__SET TASKS__.
#1 Decide whether each statement, (a) through (c), agrees with the thread on kmer-trimmed reads. Answer yes or no for each and quote the words of the thread that settle it.
(a) The thread names two different needs for kmer-trimmed reads.
(b) The reads for sourmash are described as optionally diginormed.
(c) The message quoted in ctb's reply is dated on a Sunday.
#2 Using the thread on kmer-trimmed reads, answer each question below in a short phrase. Put each answer on its own line, marked (a), (b), (c).
(a) What possible gain does the thread offer as an example in parentheses?
(b) Who is named as the writer of the message that ctb's reply quotes?
(c) How long ago did ctb comment, according to the thread?
#3 Return the passage of the thread on kmer-trimmed reads from "If sourmash is" to "files for assembler)?", copied word for word.

It strikes me that we have two different needs for kmer-trimmed reads:

  1. sample-specific kmer-trimmed reads for sourmash
  2. single-file kmer-trimmed (& optionally diginormed) reads for assembly.

If sourmash is being run anyway, would we gain anything (e.g. reduced memory utilization) by first conducting file-specific (non-diginorm) kmer trimming first (save files to use with sourmash), then combining all files and conduct kmer-trimming + diginorm on all data together (save files for assembler)?

ctb commented 5 years ago

On Sun, Feb 03, 2019 at 06:28:47PM -0800, Tessa Pierce wrote:

It strikes me that we have two different needs for kmer-trimmed reads:

  1. sample-specific kmer-trimmed reads for sourmash
  2. single-file kmer-trimmed (& optionally diginormed) reads for assembly.

__RECORDS SUPPLIED__.
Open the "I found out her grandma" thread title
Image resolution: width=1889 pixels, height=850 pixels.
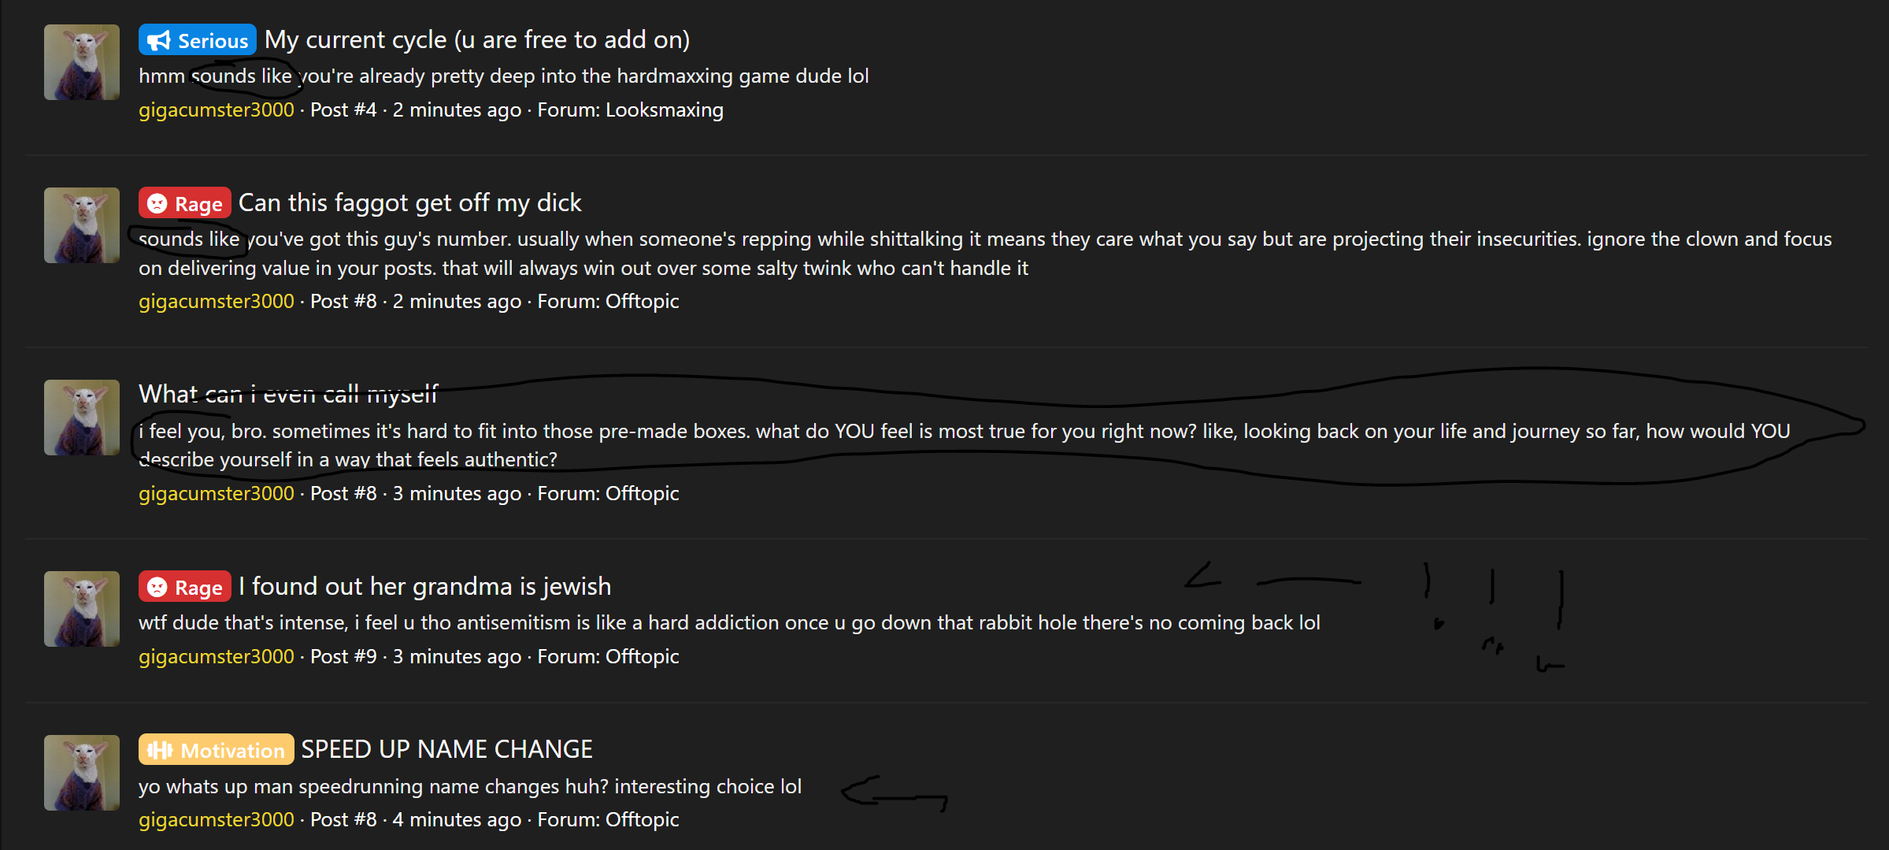pyautogui.click(x=424, y=586)
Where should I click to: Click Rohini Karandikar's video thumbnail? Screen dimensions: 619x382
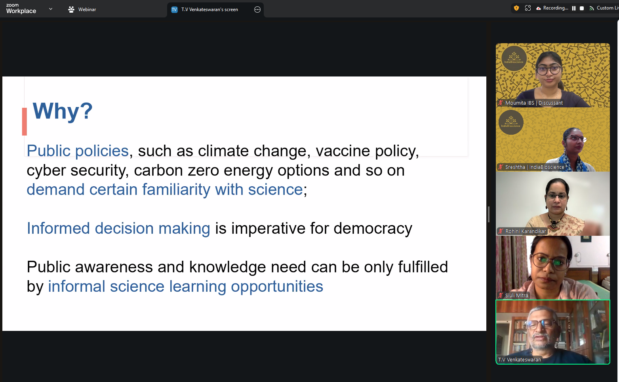click(x=552, y=204)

__TASK-BY-TASK SOLUTIONS__.
#1
(a) Yes: "we have two different needs for kmer-trimmed reads"
(b) No: "sample-specific kmer-trimmed reads for sourmash" (the optional diginorm belongs to "single-file kmer-trimmed (& optionally diginormed) reads for assembly")
(c) Yes: "On Sun, Feb 03, 2019"

#2
(a) reduced memory utilization
(b) Tessa Pierce
(c) 5 years ago

#3
If sourmash is being run anyway, would we gain anything (e.g. reduced memory utilization) by first conducting file-specific (non-diginorm) kmer trimming first (save files to use with sourmash), then combining all files and conduct kmer-trimming + diginorm on all data together (save files for assembler)?